Great now you want to modify your module slightly. As follows:

module "all-proj" {

  source = "git::https://[email protected]/hullsean/myproj-infra.git?ref=v0.1"

  myvar = "true"
  myregion = "us-east-1"
  myami = "ami-64300001"
}

Cool! Now each dev, stage and prod can reference a different version. So you are free to work on the infra without interrupting stage or prod. When you’re ready to promote that code, checkin, tag and update stage.

You could go a step further to be more agile, and have a post-commit hook that triggers the stage terraform apply. This though requires you to build solid infra tests. Checkout testinfra and terratest.

Related: Are you getting good at Terraform or wrestling with a bear?

Managing RDS backups

Amazon’s RDS service is a bit weird. I wrote in the past asking Is upgrading RDS like a shit-storm that will not end?. Yes I’ve had my grievances.

My recent discovery is even more serious! Terraform wants to build infra. And it wants to be able to later destroy that infra. In the case of databases, obviously the previous state is one you want to keep. You want that to be perpetual, beyond the infra build. Obvious, no?

Apparently not to the folks at Amazon. When you destroy an RDS instance it will destroy all the old backups you created. I have no idea why anyone would want this. Certainly not as a default behavior. What’s worse you can’t copy those backups elsewhere. Why not? They’re probably sitting in S3 anyway!

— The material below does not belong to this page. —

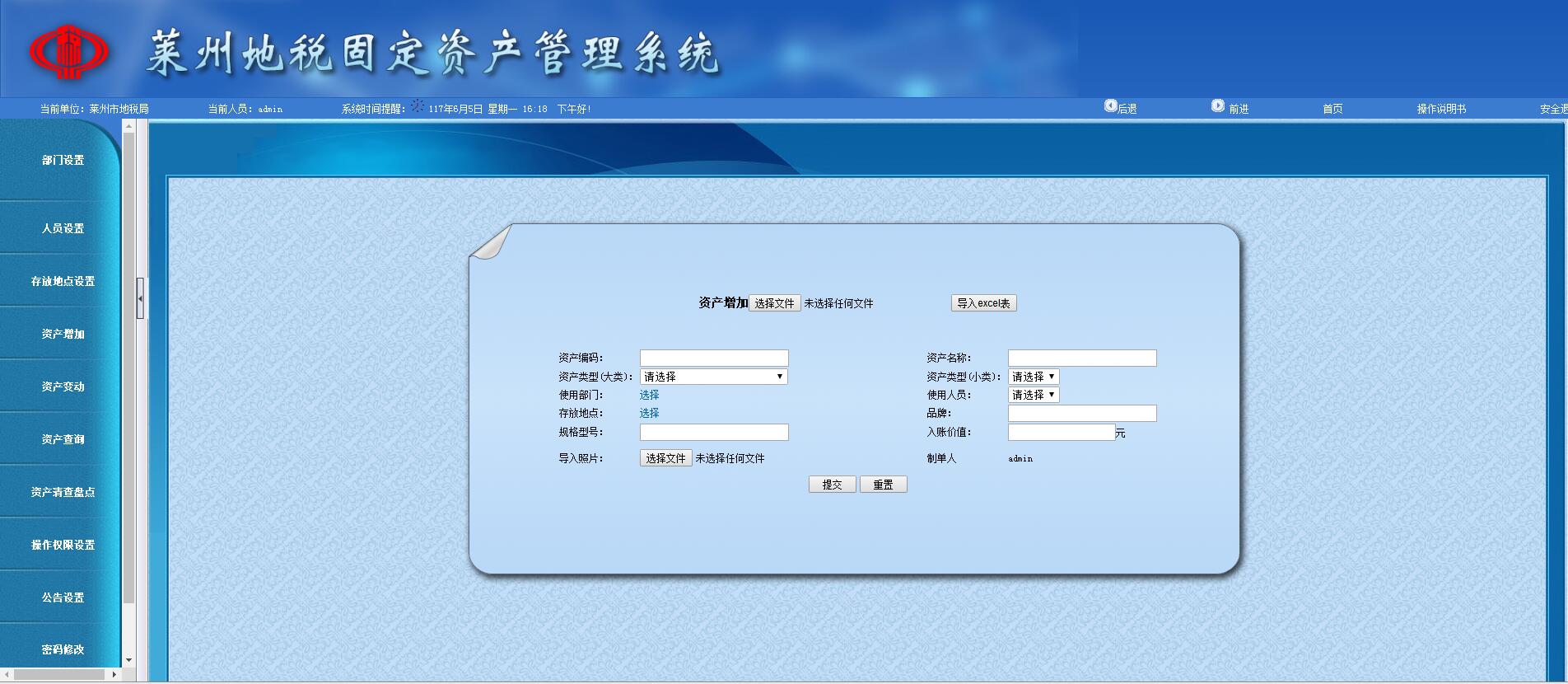Click the forward arrow icon beside 前进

While you can take a final backup when you destroy an RDS instance, that’s wondeful and I recommend it. However that’s not enough. I highly suggest you take matters into your own hands. Build a script that calls pg_dump yourself, and copy those .sql or .dump files to S3 for safe keeping.

Related: Is zero downtime even possible on RDS?

When to use force_destroy on S3 buckets

As with RDS, when you create S3 buckets with your infra, you want to be able to cleanup later. But the trouble is that once you create a bucket, you’ll likely fill it with objects and files.

What then happens is when you go to do “$ terraform destroy” it will fail with an error. This makes sense as a default behavior. We don’t want data disappearing without our knowledge.

However you do want to be able to cleanup. So what to do? Two things.

Firstly, create a process, perhaps a lambda job or other bucket replication to regularly sync your s3 bucket to your permanent bucket archive location. Run that every fifteen minutes or as often as you need.

Then add a force_destroy line to your s3 bucket resource. Here’s an example s3 bucket for storing load balancer logs:

data "aws_elb_service_account" "main" {}

resource "aws_s3_bucket" "lb_logs" {
  count         = "${var.create-logs-bucket ? 1 : 0}"
  force_destroy = "${var.force-destroy-logs-bucket}"
  bucket        = "${var.lb-logs-bucket}"
  acl           = "private"

  policy = POLICY
{
  "Id": "Policy",
  "Version": "2012-10-17",
  "Statement": [
    {
      "Action": [
        "s3:PutObject"
      ],
      "Effect": "Allow",
      "Resource": "arn:aws:s3:::${var.lb-logs-bucket}/*",
      "Principal": {
        "AWS": [
          "${data.aws_elb_service_account.main.arn}"
        ]
      }
    }
  ]
}
POLICY

  tags {
    Environment = "${var.environment_name}"
  }
}

NOTE: There should be “< <" above and to the left of POLICY. HTML was not having this, and I couldn't resolve it quickly. Oh well.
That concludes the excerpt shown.